I began with Love in the Ruins (my favorite) and enjoyed it very much.

But The Last Gentlemen is not one of Percy's best novels. Percy's characters, even in the best novels--The Moviegoer, Love in the Ruins, The Second Coming--tend to be enactments of ideas . . . types. In the best novels, they somehow "work."

But in The Last Gentlemen, every character seems especially cardboard-like. The dialog is stilted and artificial. Will Barrett's constantly repeating the words of others as he wanders uncomprehending through the existential wonderland of 20th century America becomes, especially with Wolfram Kandinsky's narration, just plain irritating.

Which brings me to the narrator. The habitual way Kandinsky inflected his tones nearly made me throw my ipod against a wall. His reading sounded like the narrations in 1950's newsreels or the travel featurettes that used to play before movies in theaters. But Kandinsky's manner is so exaggerated and the pattern of his inflections so repetitious, they seem like a parody.

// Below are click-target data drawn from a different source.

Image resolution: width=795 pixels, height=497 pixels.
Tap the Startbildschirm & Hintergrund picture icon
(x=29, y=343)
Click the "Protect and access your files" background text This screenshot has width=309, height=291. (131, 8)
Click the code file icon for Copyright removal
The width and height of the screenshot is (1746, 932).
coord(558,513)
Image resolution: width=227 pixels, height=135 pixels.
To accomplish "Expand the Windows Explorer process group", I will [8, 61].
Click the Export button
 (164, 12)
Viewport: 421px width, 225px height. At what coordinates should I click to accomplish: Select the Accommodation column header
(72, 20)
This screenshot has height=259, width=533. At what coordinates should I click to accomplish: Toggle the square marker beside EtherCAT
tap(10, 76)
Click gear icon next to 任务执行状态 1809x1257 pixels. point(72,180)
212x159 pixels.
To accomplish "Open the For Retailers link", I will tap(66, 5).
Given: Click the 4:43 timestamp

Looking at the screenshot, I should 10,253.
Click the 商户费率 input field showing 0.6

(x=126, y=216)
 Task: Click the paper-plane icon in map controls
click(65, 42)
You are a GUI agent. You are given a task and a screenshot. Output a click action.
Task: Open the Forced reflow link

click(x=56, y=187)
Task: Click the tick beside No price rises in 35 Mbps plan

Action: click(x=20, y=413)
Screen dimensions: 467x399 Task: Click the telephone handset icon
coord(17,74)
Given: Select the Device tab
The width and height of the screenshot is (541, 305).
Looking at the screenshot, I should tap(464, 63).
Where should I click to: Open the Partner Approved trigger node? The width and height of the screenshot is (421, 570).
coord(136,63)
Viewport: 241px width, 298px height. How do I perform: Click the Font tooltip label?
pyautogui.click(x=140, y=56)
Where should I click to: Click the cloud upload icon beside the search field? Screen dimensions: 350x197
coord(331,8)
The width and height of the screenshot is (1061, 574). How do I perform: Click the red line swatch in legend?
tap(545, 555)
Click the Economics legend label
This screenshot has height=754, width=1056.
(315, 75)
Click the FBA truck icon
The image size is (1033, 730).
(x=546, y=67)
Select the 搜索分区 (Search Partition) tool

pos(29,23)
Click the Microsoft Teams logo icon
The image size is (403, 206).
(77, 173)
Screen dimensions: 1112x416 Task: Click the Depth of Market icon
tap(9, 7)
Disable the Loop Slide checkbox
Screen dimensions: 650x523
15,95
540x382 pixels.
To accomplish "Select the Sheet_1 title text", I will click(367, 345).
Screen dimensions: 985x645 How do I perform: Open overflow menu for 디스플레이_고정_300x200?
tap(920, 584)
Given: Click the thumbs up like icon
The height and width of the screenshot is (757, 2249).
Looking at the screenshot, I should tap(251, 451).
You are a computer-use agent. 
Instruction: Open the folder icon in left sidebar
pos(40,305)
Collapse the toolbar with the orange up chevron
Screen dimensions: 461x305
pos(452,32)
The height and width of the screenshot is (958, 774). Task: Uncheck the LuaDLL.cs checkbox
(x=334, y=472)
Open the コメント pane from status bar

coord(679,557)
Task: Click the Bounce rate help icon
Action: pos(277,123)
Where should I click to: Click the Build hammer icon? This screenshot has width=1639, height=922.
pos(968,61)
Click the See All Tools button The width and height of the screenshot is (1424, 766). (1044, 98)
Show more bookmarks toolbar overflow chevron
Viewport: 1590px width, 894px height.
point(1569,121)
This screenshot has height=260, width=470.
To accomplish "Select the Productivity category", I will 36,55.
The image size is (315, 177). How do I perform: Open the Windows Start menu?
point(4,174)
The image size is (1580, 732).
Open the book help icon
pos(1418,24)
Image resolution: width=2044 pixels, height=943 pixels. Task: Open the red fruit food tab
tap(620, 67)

His whimpery, whiny voicing of Kitty Vaught made it IMPOSSIBLE to imagine how Will (or anyone) could fall in love with her.

I kept asking myself, "How did this guy get the job of recording an audiobook???" At times, I was gritting my teeth (literally), trying to get through a chapter.

I intend to continue revisiting The Moviegoer and The Second Coming through audiobooks, but I would NOT be doing so if Kandinsky were narrating them.